Notwithstanding the word of commendation, there is something lacking which they desperately require. What is this “first love” which they have lost? It must be the joy of espousal which all Christians experience when quickened by Christ. Then we became new creatures in Christ: old things pass away, and behold, all things became new (1 Cor. 5: 17).
They saints here addressed, however, appear to have grown cold in their religious fervor and enthusiasm. Once they worshipped God with joy in their hearts, buring with a zeal for His service. But something of that original zest has died away. That so many of us, who accepted the Gospel with joy of the Holy Ghost, should find our lamps ebbing low, even dying out, is a sign of underlying sickness.
(2: 5) “Remember therefore, from whence thou art fallen, and repent, and do the first works; or else I will come unto thee quickly, and remove thy candlestick out of his place, except thou repent.”
Our Lord here equates their lack of spiritual enthusiasm to a kind of falling away. If the down-sloping trend continues, it will result in the permanent removal of their church. Doesn’t this reveal to us how important it is to return to the faith we once knew and loved?
Too many professing Christians have left the doctrines of Pre-Millennialism, due to a false conception that “gnosis” equals spiritual growth. They think they are advancing in knowledge, while they are really moving backwards. They are fattening themselves for the slaughter; puffed up vainly with a sense of superiority over the simpler brethren. Assaulting the “little children” of the household of faith with their dialectic wizardies and arsenals of doubt, they show their apostasy in a determined warfare against Christ’s people. But repent, saith Christ, and do the first works. Failure to take heed to ourselves now will result in damnation. Many are called, but few chosen (Matt. 22: 14).
(2: 6) “But this thou hast, that thou hatest the deeds of the Nocolaitanes, which I also hate.”
The literature of the early church is full of accounts concerning this sect of the Nocolaitanes. There are too many passages to quote here; and not all of them agree in detail. But of the fathers I’ve consulted, all agree that Nicolaus was one of the original seven deacons ordained by the apostles (see Acts 6: 5). According to Tertullian, he taught a “foul and obscene” brand of Gnosticism (Against All Heresies, ch. i). He is mentioned by Hippolytus as one who “was in the habit of indifferency of both life and food,” and that his disciples were “fornicators and eaters of things offered unto idols” (Refutation of All Heresies, V. xxiv).

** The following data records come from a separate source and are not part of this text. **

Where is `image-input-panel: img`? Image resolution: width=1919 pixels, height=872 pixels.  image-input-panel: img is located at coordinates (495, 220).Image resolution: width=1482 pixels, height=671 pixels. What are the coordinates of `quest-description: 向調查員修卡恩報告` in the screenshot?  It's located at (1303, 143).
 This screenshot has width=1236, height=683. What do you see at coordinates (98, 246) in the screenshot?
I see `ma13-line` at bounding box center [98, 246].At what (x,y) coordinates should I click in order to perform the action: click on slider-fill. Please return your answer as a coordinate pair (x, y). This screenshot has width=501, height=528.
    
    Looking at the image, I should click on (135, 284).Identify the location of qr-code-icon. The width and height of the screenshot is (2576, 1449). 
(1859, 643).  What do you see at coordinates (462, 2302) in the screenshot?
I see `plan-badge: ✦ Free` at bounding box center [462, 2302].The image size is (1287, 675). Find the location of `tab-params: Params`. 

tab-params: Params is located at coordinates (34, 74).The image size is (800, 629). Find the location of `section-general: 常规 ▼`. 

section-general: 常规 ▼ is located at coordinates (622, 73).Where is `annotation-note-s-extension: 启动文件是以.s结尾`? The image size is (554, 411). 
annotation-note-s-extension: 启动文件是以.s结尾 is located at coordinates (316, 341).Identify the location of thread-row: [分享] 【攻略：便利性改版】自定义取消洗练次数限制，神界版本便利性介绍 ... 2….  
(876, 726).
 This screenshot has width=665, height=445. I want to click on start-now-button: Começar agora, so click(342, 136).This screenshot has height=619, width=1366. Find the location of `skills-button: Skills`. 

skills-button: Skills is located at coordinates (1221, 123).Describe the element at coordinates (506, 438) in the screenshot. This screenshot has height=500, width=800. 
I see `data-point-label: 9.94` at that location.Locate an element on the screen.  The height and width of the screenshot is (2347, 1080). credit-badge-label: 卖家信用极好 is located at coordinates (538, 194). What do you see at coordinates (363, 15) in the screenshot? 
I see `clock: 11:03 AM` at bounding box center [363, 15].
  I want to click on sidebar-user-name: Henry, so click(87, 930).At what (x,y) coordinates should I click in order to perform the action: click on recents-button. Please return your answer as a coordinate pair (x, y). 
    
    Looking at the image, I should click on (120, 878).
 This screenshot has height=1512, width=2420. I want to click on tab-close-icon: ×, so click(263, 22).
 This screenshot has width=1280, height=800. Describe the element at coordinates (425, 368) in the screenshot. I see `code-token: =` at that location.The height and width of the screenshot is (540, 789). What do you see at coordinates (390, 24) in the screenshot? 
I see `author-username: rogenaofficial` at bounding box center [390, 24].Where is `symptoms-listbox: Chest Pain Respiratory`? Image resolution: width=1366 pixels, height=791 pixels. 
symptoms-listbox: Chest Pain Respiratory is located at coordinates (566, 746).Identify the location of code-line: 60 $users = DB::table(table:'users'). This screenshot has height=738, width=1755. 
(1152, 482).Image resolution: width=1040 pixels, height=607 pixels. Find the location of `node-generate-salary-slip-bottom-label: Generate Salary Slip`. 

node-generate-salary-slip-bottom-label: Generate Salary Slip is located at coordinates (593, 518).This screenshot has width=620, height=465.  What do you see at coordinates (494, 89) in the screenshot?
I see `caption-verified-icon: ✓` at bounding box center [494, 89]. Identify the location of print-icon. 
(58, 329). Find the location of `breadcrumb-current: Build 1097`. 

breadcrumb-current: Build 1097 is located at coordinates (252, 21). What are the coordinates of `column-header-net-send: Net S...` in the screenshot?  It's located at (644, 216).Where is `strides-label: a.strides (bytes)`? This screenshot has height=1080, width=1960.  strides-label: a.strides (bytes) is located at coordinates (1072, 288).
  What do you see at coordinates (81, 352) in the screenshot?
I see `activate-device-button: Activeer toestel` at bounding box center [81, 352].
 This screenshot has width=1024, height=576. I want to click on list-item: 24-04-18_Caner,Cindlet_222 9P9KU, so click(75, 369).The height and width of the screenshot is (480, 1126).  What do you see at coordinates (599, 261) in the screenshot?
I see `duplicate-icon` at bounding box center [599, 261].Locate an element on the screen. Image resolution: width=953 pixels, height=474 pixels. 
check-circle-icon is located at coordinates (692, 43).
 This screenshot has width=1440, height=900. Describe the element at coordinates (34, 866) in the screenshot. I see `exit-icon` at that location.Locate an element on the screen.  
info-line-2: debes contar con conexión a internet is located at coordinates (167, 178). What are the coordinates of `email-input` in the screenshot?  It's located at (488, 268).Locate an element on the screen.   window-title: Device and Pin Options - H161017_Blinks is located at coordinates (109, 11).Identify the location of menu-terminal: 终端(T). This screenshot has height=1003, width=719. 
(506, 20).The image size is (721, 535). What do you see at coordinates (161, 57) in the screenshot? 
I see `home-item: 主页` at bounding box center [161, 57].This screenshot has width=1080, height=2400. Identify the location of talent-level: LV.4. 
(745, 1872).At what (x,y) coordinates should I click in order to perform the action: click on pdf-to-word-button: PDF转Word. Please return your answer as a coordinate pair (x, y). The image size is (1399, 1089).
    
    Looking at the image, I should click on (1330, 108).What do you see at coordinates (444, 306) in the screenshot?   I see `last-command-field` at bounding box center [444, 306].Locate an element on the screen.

From the above it is clear that the Nicolaitanes taught a debased Christianity based on “advancement in esoteric knowledge,” which (they thought) released them from requirements of obedience to the Gospel. The rise of Gnostic Christianity in our own day, in which antinomianism often comes to the fore under the deceitful wrappings of “Calvinism,” assures us that Nicolaitanism is highly active, and is even growing on the internet at an alarming rate. The Ephesian saints, while admonished for losing their early zeal, are commended for hating the type of religion endorsed by the Nicolaitanes. We are ever to beware of those who turn the grace of God into lasciviousness (Jude 4).
(2: 7) “He that hath an ear, let him hear what the spirit saith unto the churches; To him that overcometh will I give to eat of the tree of life, which is in the midst of the paradise of God.”
Like the several admonitions, all the promises apply to the churches both individually and corporately. Christ tells us what will be the reward of overcomers. It is needful to combine the promises given in the seven epistles in order to get a composite picture of what is in store for those who “endure unto the end.”
This verse informs us that one result of Christ’s return to earth will be a restoration of the Tree of Life. This Tree of Life is located within the New Jerusalem (Rev. 22: 2, 14). And so we infer, that when the New Jerusalem comes down from God out of heaven during the Millennium, all nations who enter its gates will have access to that eternal life which Adam forfeited. What a wonderful promise!